Yep, another one is smitten by the little D's.


----------



## Joanne (Jun 24, 2020)

It seems like many of the larger breeds are pretty quiet. I'm hoping to raise some chicks from my Black Orpington rooster and will try selecting the quietest from those as my breeders. A little harder to figure out which hens to use but I'll just try to select for quiet, calm hens to breed with the quietest roos.


----------



## Joanne (Jun 24, 2020)

I originally thought about eliminating the cockerels in the order that they start to crow, so that the last one to begin crowing "wins" and would be used for breeding. But by doing that I might just be selecting for late maturation, which is not what I'm looking for.


----------



## robin416 (Sep 8, 2013)

Joanne said:


> It seems like many of the larger breeds are pretty quiet. I'm hoping to raise some chicks from my Black Orpington rooster and will try selecting the quietest from those as my breeders.
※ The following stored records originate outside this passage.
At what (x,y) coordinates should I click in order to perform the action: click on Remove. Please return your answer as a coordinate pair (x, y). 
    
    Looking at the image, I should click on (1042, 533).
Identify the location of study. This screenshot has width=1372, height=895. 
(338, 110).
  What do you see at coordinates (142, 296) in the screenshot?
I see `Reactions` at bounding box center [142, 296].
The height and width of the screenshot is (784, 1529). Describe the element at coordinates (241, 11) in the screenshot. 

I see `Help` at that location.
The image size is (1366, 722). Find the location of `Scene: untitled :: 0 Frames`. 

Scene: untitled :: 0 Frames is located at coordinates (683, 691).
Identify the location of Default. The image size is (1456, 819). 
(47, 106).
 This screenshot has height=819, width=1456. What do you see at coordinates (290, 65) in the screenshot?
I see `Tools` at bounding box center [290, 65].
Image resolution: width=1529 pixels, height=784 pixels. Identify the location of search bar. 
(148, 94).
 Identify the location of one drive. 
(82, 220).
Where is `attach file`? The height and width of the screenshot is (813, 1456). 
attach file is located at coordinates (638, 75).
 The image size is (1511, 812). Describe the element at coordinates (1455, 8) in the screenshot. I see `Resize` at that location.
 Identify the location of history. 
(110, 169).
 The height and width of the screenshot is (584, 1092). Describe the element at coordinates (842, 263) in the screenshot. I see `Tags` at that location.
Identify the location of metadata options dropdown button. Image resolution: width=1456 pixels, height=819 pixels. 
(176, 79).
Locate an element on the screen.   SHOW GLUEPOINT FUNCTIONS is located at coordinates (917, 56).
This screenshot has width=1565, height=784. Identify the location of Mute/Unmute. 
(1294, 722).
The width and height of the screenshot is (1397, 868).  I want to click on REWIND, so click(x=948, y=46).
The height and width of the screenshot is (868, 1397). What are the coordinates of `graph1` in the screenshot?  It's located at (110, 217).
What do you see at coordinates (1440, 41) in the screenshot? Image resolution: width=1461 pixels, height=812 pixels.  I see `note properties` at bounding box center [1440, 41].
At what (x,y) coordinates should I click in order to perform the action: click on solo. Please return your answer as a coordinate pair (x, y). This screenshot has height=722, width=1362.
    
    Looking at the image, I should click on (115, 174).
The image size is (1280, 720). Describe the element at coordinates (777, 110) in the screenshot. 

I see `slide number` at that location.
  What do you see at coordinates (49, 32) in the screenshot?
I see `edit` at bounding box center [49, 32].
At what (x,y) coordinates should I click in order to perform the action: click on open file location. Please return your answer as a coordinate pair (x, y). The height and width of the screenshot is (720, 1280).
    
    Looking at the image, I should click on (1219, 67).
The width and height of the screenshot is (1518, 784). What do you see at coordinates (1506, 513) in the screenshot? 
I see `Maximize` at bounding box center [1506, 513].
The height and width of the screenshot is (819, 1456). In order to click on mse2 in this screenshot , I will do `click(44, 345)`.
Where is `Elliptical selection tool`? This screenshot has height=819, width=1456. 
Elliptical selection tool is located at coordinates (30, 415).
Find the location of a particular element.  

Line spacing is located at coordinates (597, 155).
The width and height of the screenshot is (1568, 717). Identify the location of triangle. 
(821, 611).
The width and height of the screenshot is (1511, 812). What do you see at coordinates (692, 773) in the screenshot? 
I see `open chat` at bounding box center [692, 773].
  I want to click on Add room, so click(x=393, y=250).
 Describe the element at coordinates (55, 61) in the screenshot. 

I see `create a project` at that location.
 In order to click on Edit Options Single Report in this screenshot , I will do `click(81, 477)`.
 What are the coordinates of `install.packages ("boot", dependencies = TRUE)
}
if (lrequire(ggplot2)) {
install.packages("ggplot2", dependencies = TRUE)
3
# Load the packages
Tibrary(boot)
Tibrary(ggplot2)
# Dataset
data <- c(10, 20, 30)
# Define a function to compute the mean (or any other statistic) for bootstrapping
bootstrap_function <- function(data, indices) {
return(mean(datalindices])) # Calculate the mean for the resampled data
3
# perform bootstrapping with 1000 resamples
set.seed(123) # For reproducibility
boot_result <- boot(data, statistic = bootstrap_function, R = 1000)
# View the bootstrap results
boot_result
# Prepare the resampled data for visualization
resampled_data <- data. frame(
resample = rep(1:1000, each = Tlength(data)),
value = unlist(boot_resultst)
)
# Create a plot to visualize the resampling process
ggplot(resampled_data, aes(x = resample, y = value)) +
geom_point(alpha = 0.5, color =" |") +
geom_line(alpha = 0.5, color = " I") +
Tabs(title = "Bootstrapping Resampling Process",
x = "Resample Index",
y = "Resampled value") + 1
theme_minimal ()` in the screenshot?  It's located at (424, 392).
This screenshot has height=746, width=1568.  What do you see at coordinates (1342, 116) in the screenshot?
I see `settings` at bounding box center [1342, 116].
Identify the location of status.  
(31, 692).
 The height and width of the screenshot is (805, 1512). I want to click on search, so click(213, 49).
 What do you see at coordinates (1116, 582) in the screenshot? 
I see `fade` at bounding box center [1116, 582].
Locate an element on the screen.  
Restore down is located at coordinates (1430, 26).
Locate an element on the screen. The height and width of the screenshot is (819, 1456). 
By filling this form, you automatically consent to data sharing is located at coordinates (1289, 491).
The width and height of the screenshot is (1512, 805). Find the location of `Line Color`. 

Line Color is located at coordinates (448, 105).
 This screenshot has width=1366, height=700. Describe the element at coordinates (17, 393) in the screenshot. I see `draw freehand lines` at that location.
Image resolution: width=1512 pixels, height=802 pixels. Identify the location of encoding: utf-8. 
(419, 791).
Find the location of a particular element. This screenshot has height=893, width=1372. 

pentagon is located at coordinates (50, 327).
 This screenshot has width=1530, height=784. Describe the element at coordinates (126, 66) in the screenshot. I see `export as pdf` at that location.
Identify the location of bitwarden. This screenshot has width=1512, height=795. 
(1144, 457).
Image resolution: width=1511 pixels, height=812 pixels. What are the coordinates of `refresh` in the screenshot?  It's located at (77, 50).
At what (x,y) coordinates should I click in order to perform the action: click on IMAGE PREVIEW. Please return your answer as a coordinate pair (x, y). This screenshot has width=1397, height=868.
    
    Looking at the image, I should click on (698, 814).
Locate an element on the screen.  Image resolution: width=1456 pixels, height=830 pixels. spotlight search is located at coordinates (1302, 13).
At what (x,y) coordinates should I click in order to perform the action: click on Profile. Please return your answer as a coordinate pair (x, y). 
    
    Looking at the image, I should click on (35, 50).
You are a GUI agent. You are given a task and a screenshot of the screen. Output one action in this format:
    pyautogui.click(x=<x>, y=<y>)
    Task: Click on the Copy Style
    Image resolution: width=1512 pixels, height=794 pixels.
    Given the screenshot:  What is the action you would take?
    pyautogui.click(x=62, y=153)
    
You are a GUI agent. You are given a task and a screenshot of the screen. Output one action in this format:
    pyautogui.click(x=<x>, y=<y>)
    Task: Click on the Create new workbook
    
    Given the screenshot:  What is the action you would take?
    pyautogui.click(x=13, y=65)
A little harder to figure out which hens to use but I'll just try to select for quiet, calm hens to breed with the quietest roos.


Yeah, those little guys are loud for such little bodies.


----------



## Joanne (Jun 24, 2020)

robin416 said:


> Yeah, those little guys are loud for such little bodies.


Napoleon Syndrome


----------



## robin416 (Sep 8, 2013)

Joanne said:


> Napoleon Syndrome


LOL


----------